PAGE TEXT:
..........
But I’m really worried I will not pass this course. I look at how hard I have to study to pass, and it is incredibly hard. Lots of people have failed off the other courses. Now I know I have the smarts to pass, and nobody has ever called me lazy before. So I know that if I buckle down, I can pass this course.

But what direction do I really want to take? Do I really want to be a vehicle technician? I look at the lifestyle I have now, I sometimes feel like I’ve gone backwards in life.

Now I have made improvements, and I’m slowly getting back to my old self. I quit smoking, so I’m not doing that anymore. I don’t mind drinking, but I have slowed down so I’m not wasting money on it so much, and so I can think better. I still get drunk occasionally. Of course on my holidays I plan to get pretty smashed with my boys on Christmas holidays.

But really, I have improved there. But I’m overweight again. I used to be in good shape. I used to run all the time, lift weights, and watch my food. What has caused me to go back to my original 270 lbs? Well basically I just run and eat lots. I still run, when the military takes us for runs. I still keep the cardio in, but it’s not enough. I need to lift the weights, I need to watch out how much I eat.

Now right now with the amount of time I have for myself, I am only going to be able to watch what I eat. I need to get a handle on this part. Because I don’t know what they are feeding me in there every day, I can’t really set up a schedule to eat only certain food every day.

What I do know is they have an abundant supply of raw vegetables and fruits. I know they have a meat every meal, though sometimes quite greasy. I know they have water, and milk. I also know they have whole wheat breads. Multi grain. Rye. They have good bread.

So what should I stick to? What should I eat from what I mentioned? Well I should grab the most fat free meat they have at each meal, or another animal by product if the food is really fatty. So for breakfast I shouldn’t eat the bacon or sausage. I should grab hard boiled eggs and eat only the egg whites.

I should then only grab water for my drinks. If I’m working out with weights then milk is good, but if all I’m doing is running and eating well, then I should avoid drinking lots of milk. Water is better. I should grab fresh fruits during breakfast to get the energy into me. And a whole grain bread source.

During lunch and supper I should grab the raw vegetables instead. During lunch some bread is good as well if I want to mix it with the veggies to make a sandwich.

All my food should fit on one plate nicely. Not stacked up, but nicely. This is another thing. I eat one plate of food at every meal, but it’s usually heaping, and full of fried foods. Now I need to also get it through my head it’s a lifestyle I’m doing here. If I always eat healthy, the fat on my body will slowly disappear and eventually I’ll be back to my old weight of 230 lbs or so.
..........
EXTRACTED MATERIAL:

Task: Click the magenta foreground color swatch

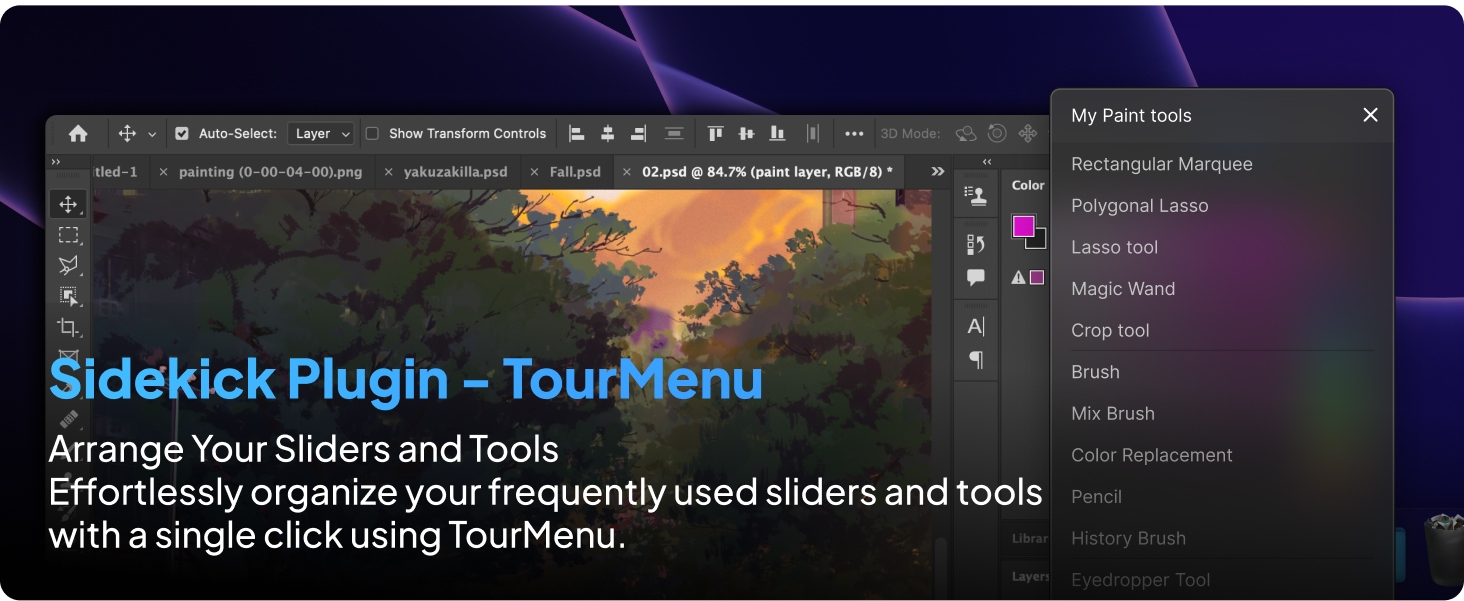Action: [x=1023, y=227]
..........
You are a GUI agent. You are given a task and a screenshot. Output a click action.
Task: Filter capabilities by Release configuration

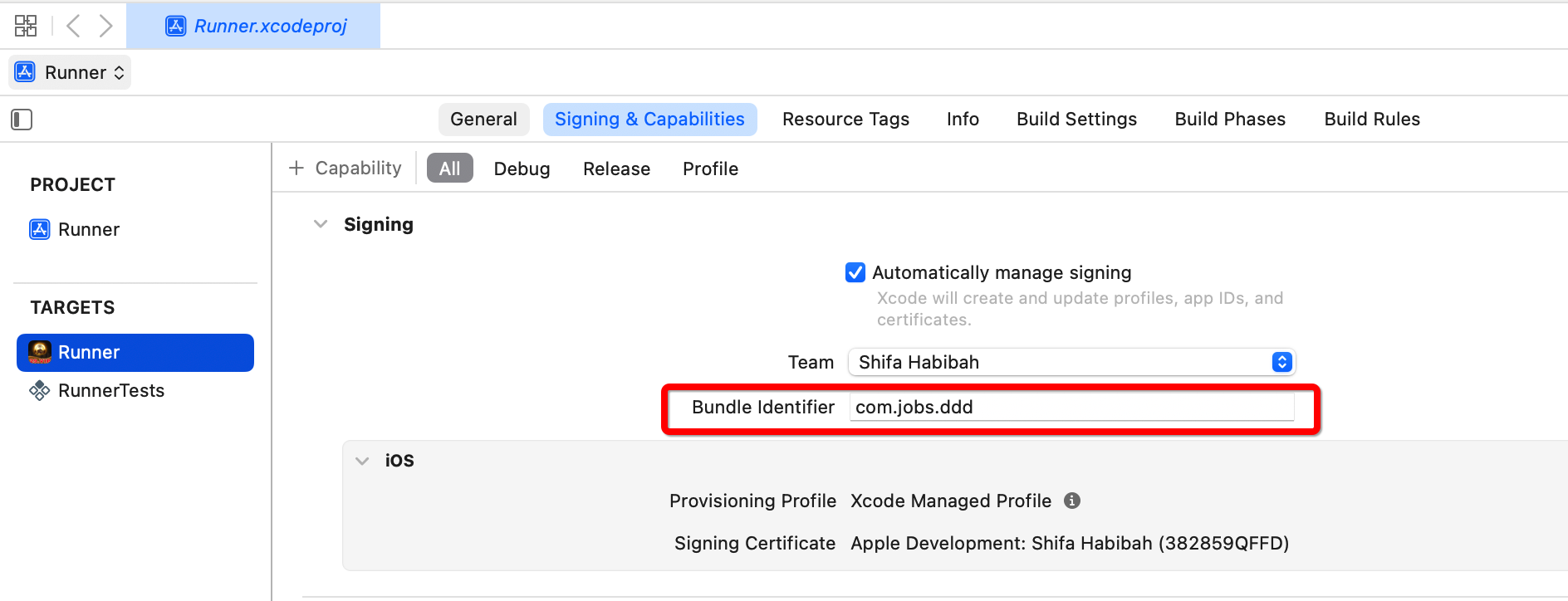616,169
..........
Answer these from the page text about studying, weight, and diet:
1. What habit does the writer say they quit?
2. What weight does the writer say they have gone back to?
3. At breakfast, what should the writer eat instead of bacon or sausage?

SOLVED PROBLEM:
1. Smoking.
2. 270 lbs.
3. Hard boiled eggs, eating only the egg whites.